I'm not even sure podiatry 'leadership' knows the details of some programs... some haven't been site-visited in years, others weren't re-evaluated after past probation or recommendations. Hospital politics and key DPM attendings change often.
When you think about it, most 3 year podiatry programs existing now were not created as such... and many didn't even want to be a surgical program. A lot of them were just sort of 'upgraded' from 1yr or 2yr or non-surgical residency when the APMA decided every grad should do 3 year residency. They wipped up VA programs, changed existing ones that weren't 3yrs into 3yrs (whether or not they really had the cases, facility, overall support to truly meet the reqs).

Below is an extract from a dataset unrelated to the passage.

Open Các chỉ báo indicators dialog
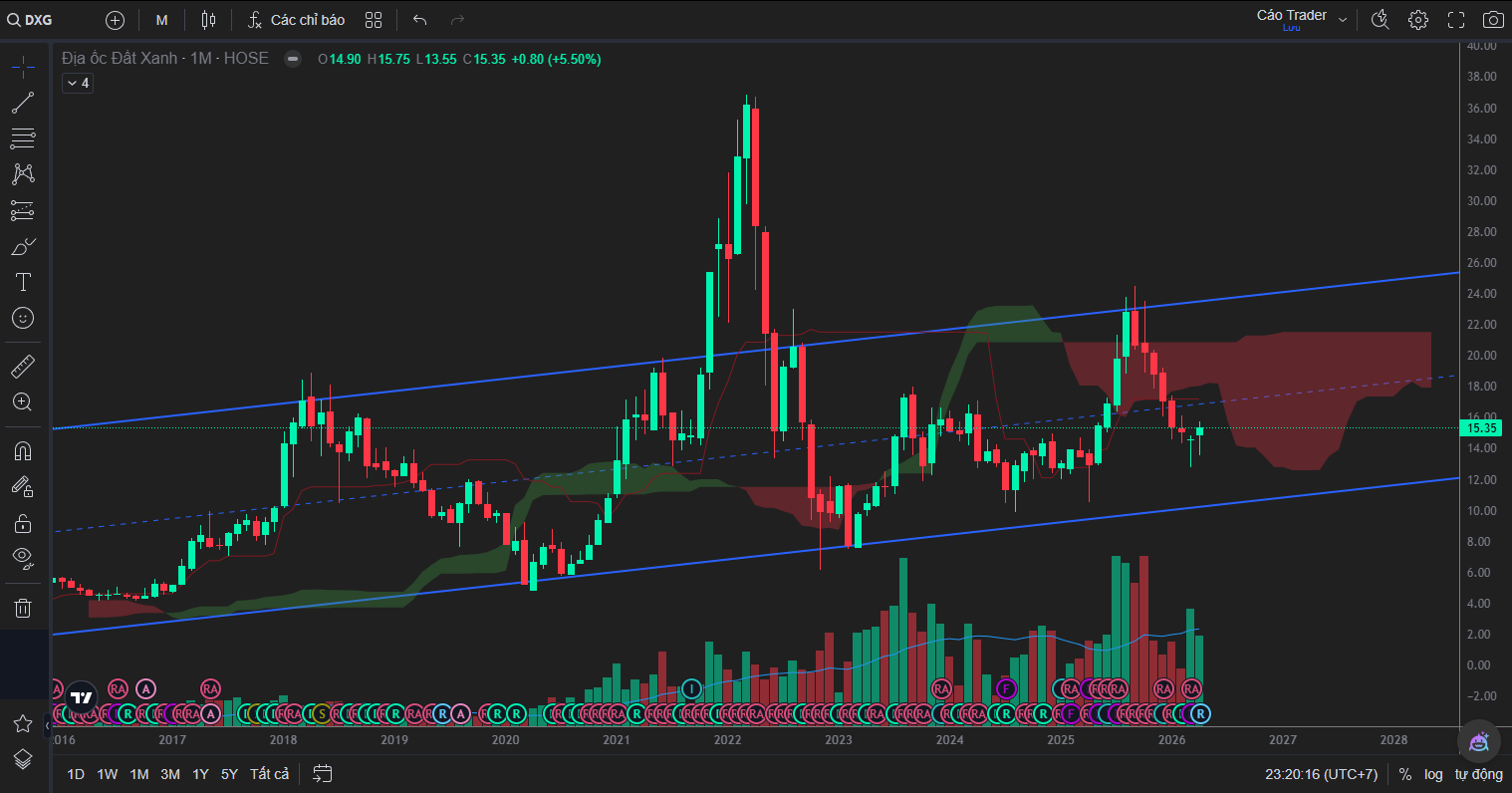The width and height of the screenshot is (1512, 793). [x=296, y=20]
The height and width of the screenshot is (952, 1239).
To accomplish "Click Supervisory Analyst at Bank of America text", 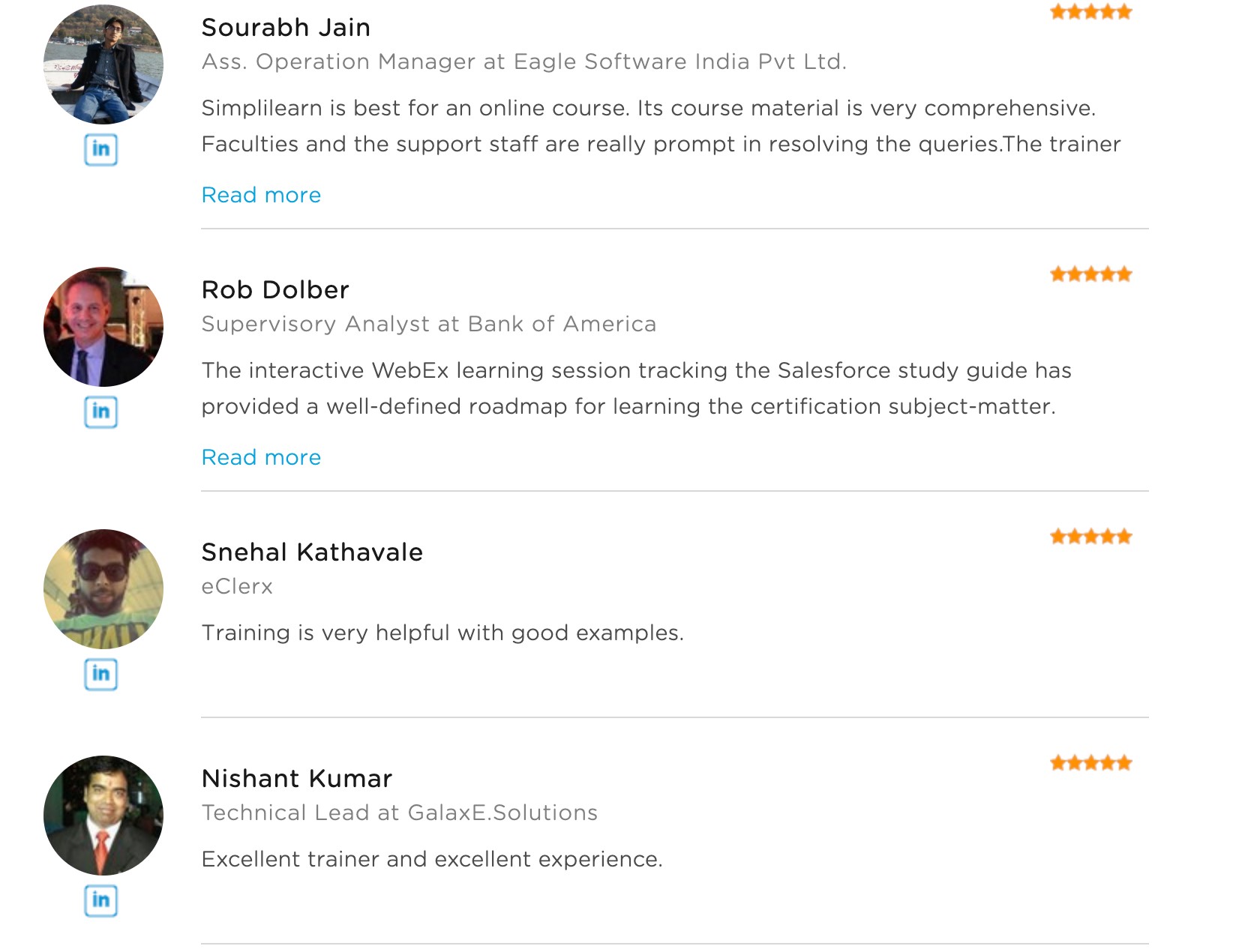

The residency situation (that they're drastically different and some are quite inadequate for training/boards/competence) is - and always has been - the worst part of podiatry. The ABFAS pass rates and the fact that some grads who graduated "same residency type" do ortho group recon/trauma while other ones do HealthDrive clearly speaks to this. The huge number of our programs that are
not in teaching hospitals, aren't in trauma centers, don't have research supports, don't have structure academics, don't have very good depth chart of attending skills/training is sad. Taking some of the best attendings/cases largely out of residency for frivilous fellowships is even more curious.
The directory is more like a 3rd and 4th year podiatry student residencies "guidebook" than an encyclopedia...
...We see it every year where
people say that there are a lot of programs listed on directory that don't exist or aren't taking residents. Others close down.
With the way things are now with more pod schools and grads + not putting any programs on probation / closure, don't count on any improvements.